- **Task objective**
Copying starts at the line containing "Click the focus eye icon" and stops after the last line of the records; each line is repeated exactly, and pictures are skipped.

[Screenshot grounding data]
-- -- --
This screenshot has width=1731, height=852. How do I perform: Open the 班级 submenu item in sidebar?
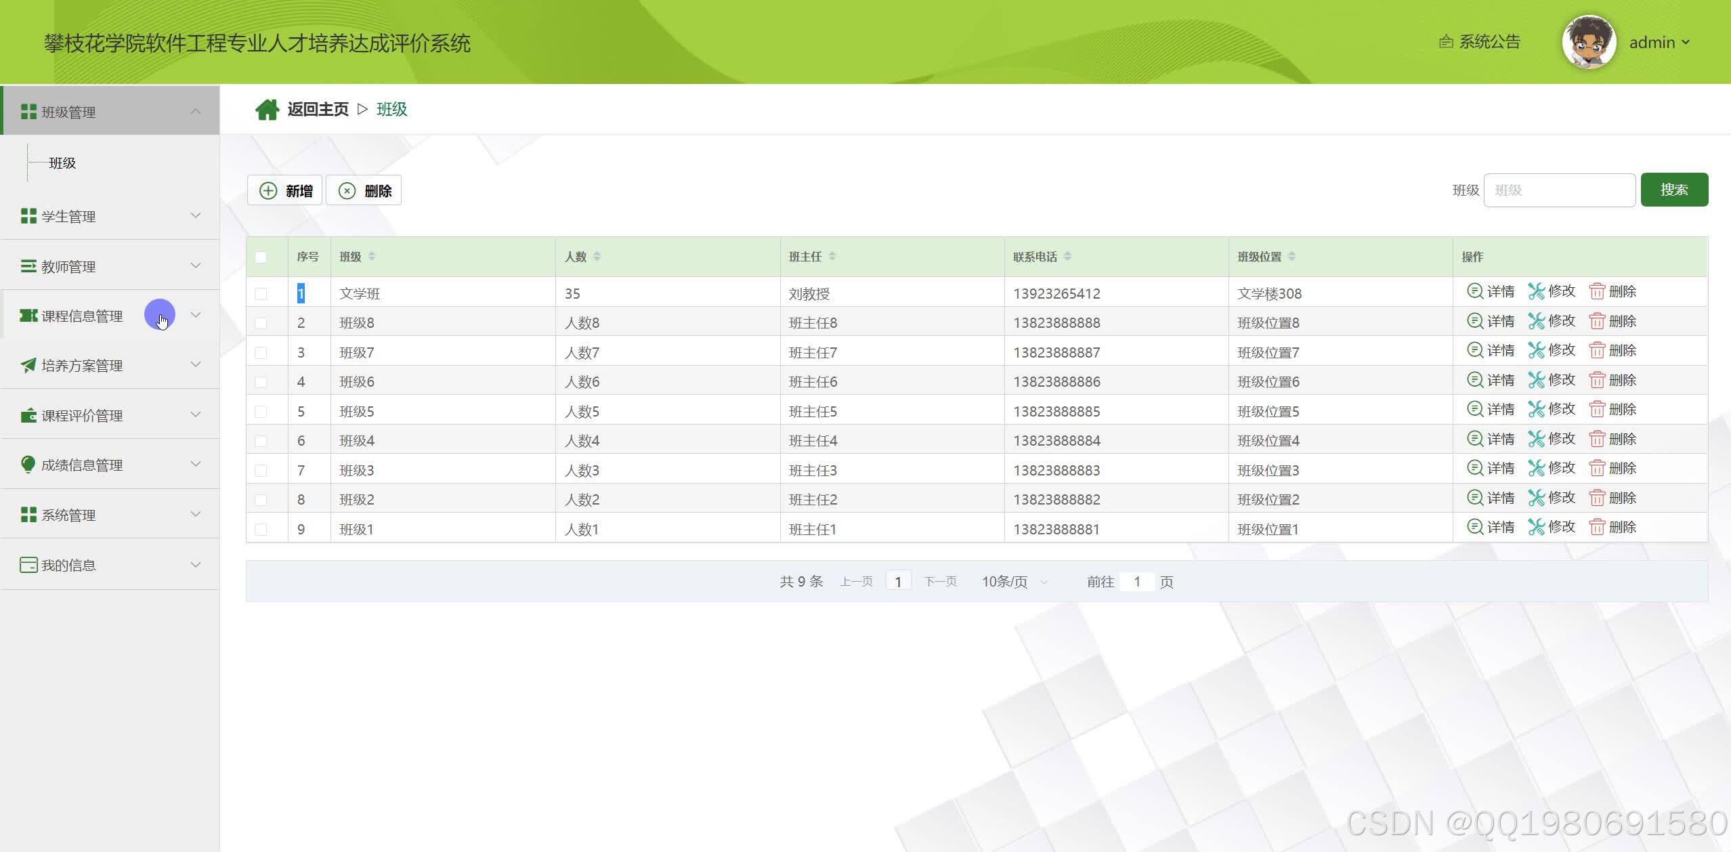[62, 163]
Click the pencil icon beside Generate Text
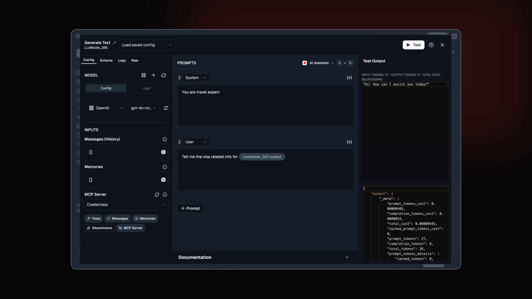This screenshot has height=299, width=532. pos(114,43)
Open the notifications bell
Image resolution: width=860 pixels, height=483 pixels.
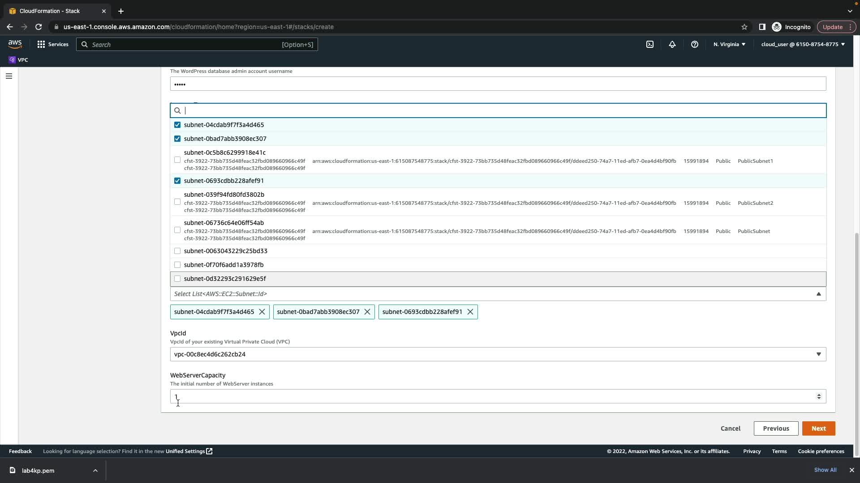(672, 44)

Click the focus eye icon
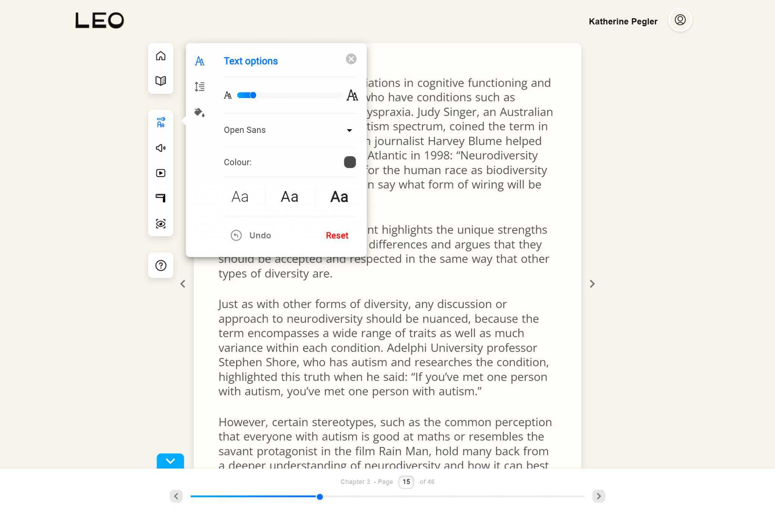click(x=161, y=224)
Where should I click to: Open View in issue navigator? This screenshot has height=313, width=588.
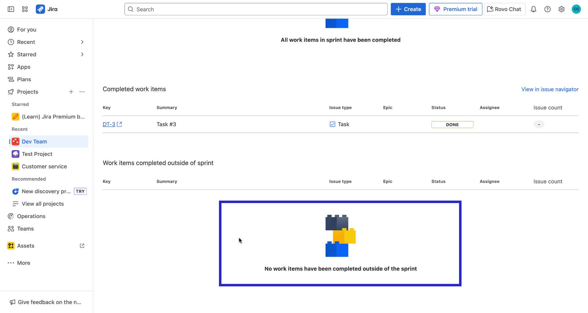[x=550, y=89]
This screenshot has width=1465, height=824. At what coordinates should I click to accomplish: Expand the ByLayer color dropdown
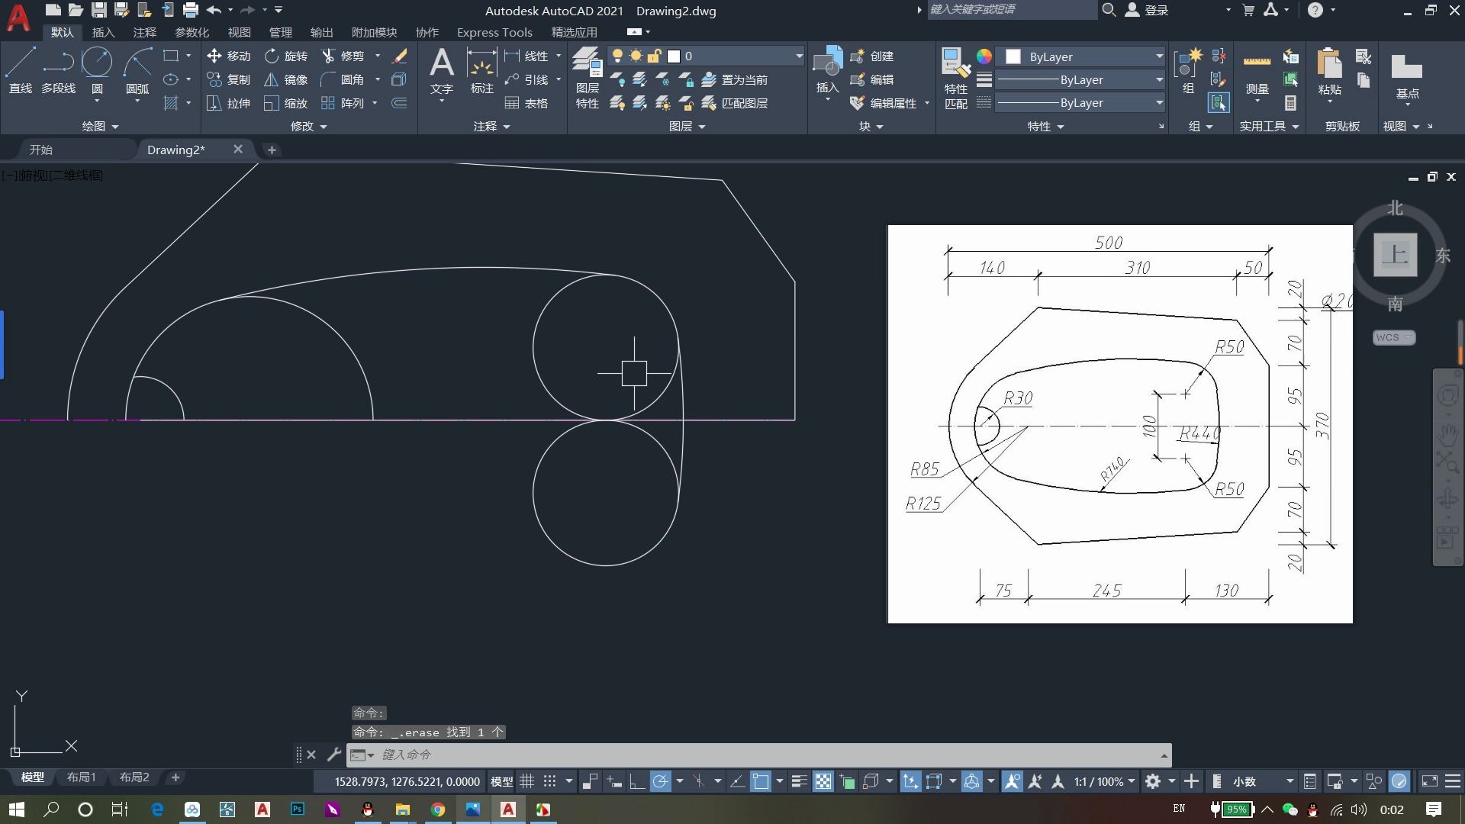1159,56
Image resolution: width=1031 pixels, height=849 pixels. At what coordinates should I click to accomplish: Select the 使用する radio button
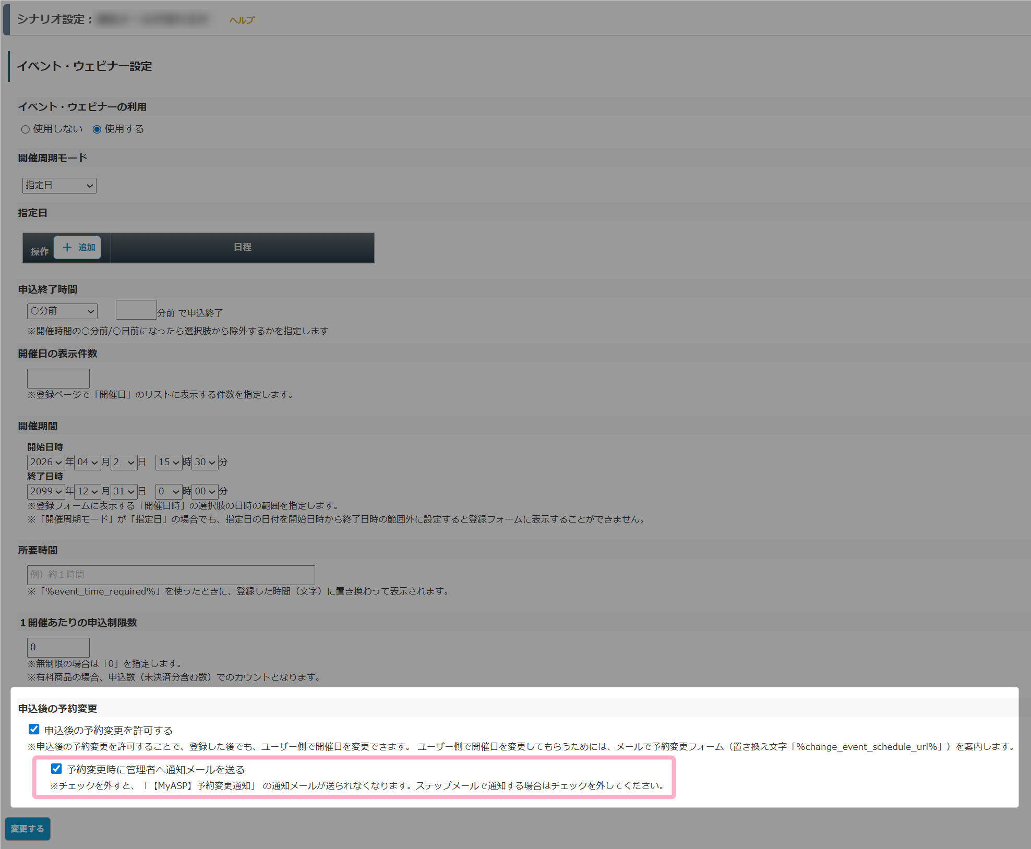pos(97,129)
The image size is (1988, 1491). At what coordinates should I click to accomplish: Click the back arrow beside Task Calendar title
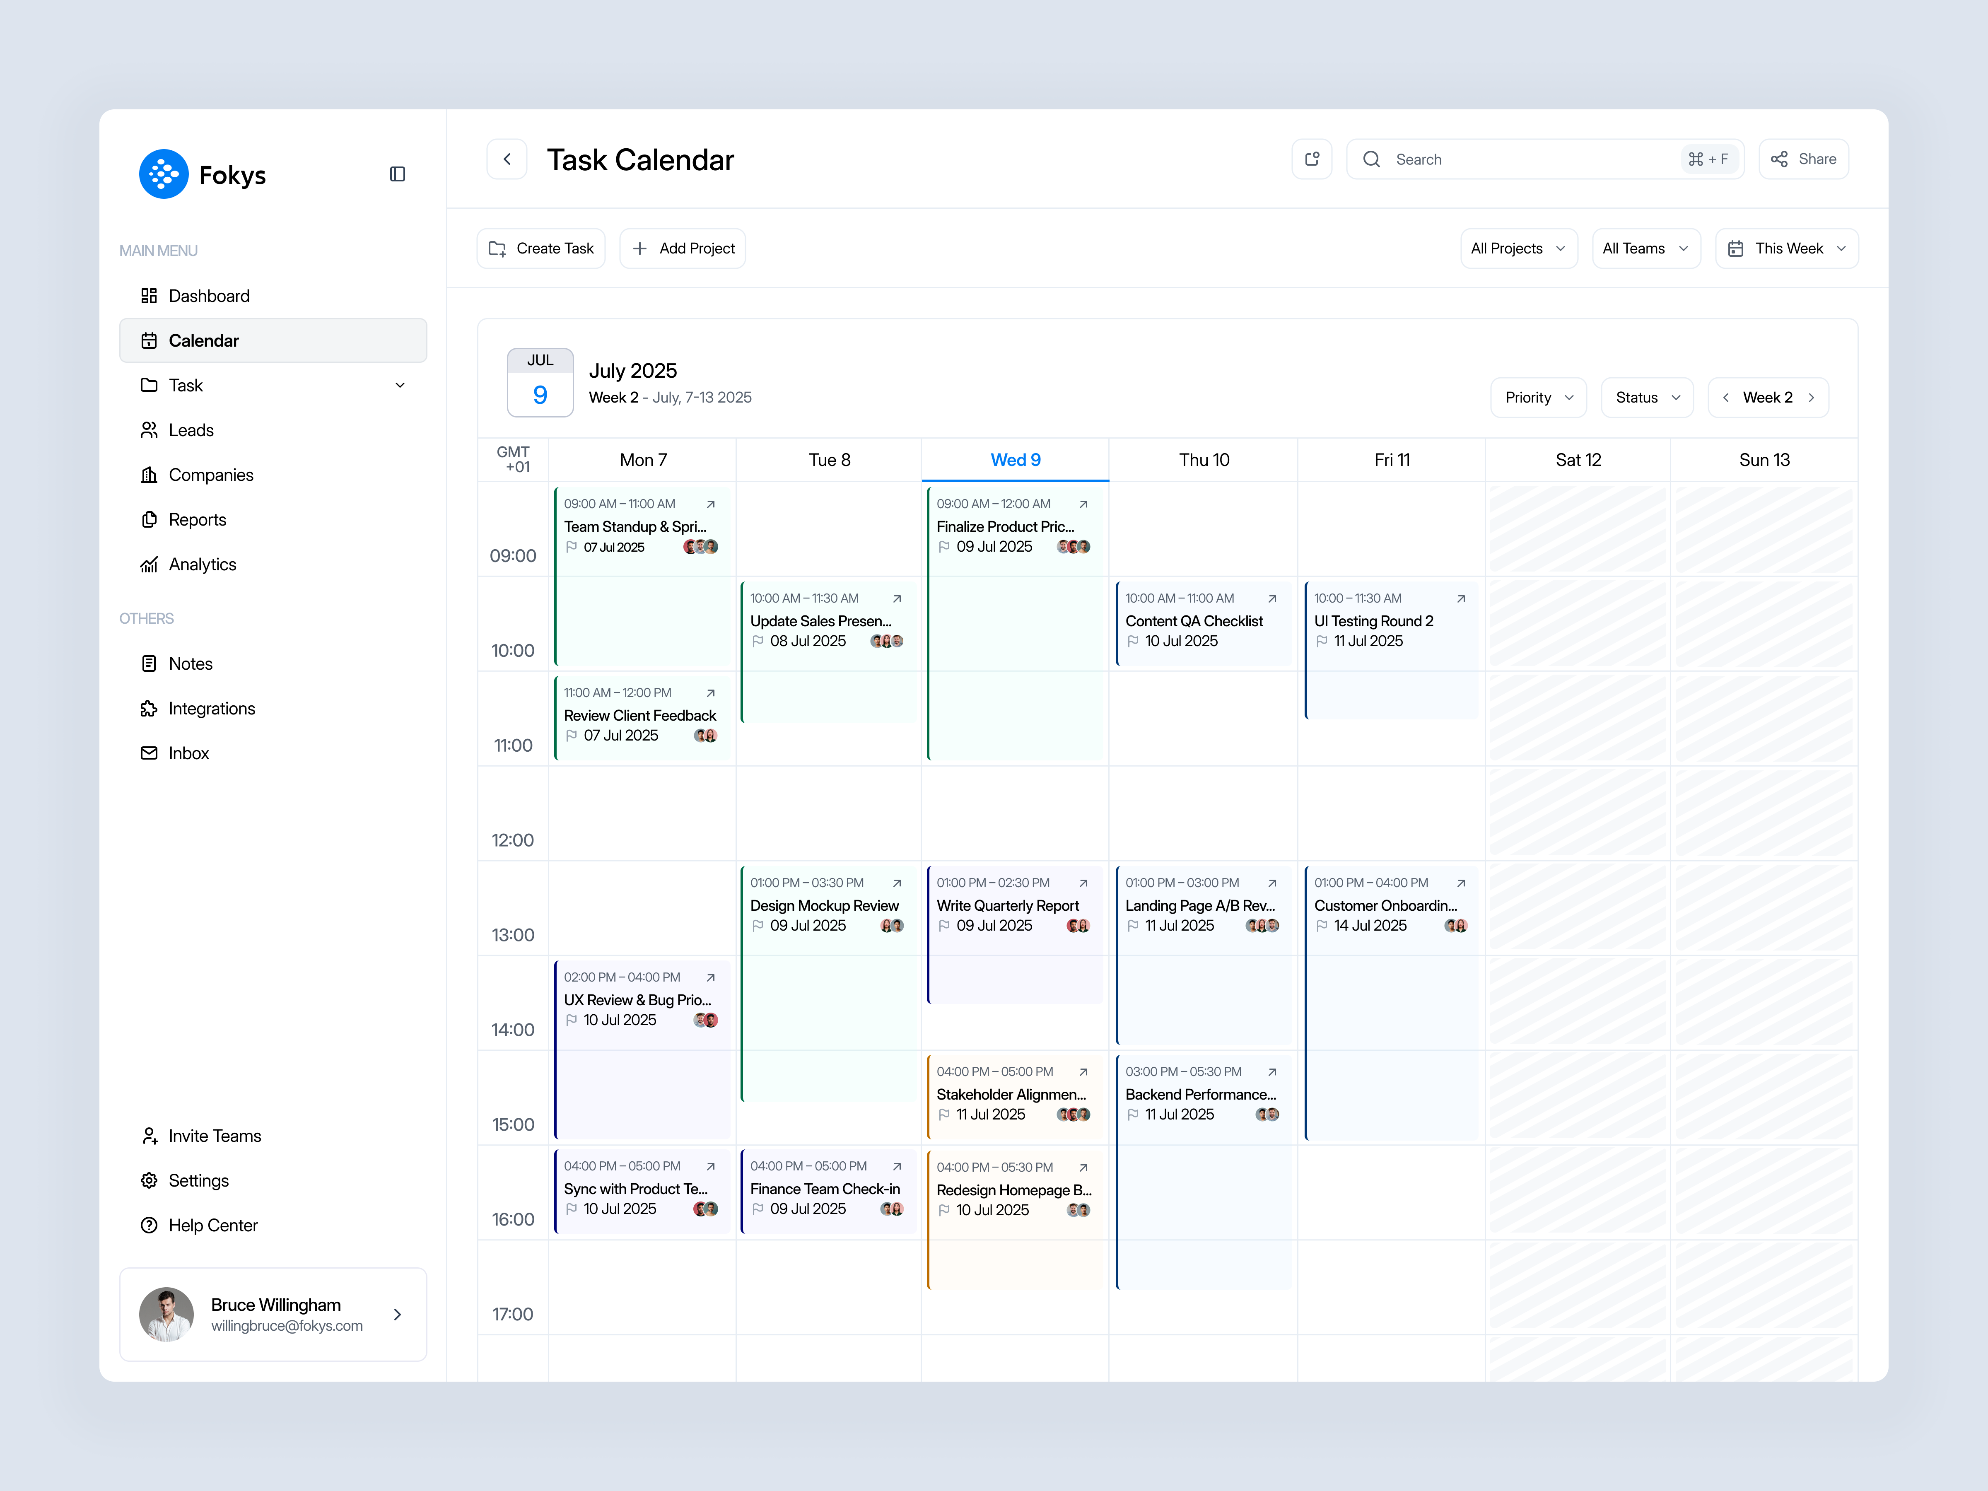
-- -- --
- **Solution for this task**
Click the focus eye icon
click(x=161, y=224)
Where should I click to: Open View in issue navigator? This screenshot has height=313, width=588.
[x=550, y=89]
This screenshot has width=1465, height=824. At what coordinates should I click to accomplish: Expand the ByLayer color dropdown
1159,56
Image resolution: width=1031 pixels, height=849 pixels. At what coordinates should I click to accomplish: Select the 使用する radio button
pos(97,129)
The image size is (1988, 1491). At what coordinates should I click to accomplish: Click the back arrow beside Task Calendar title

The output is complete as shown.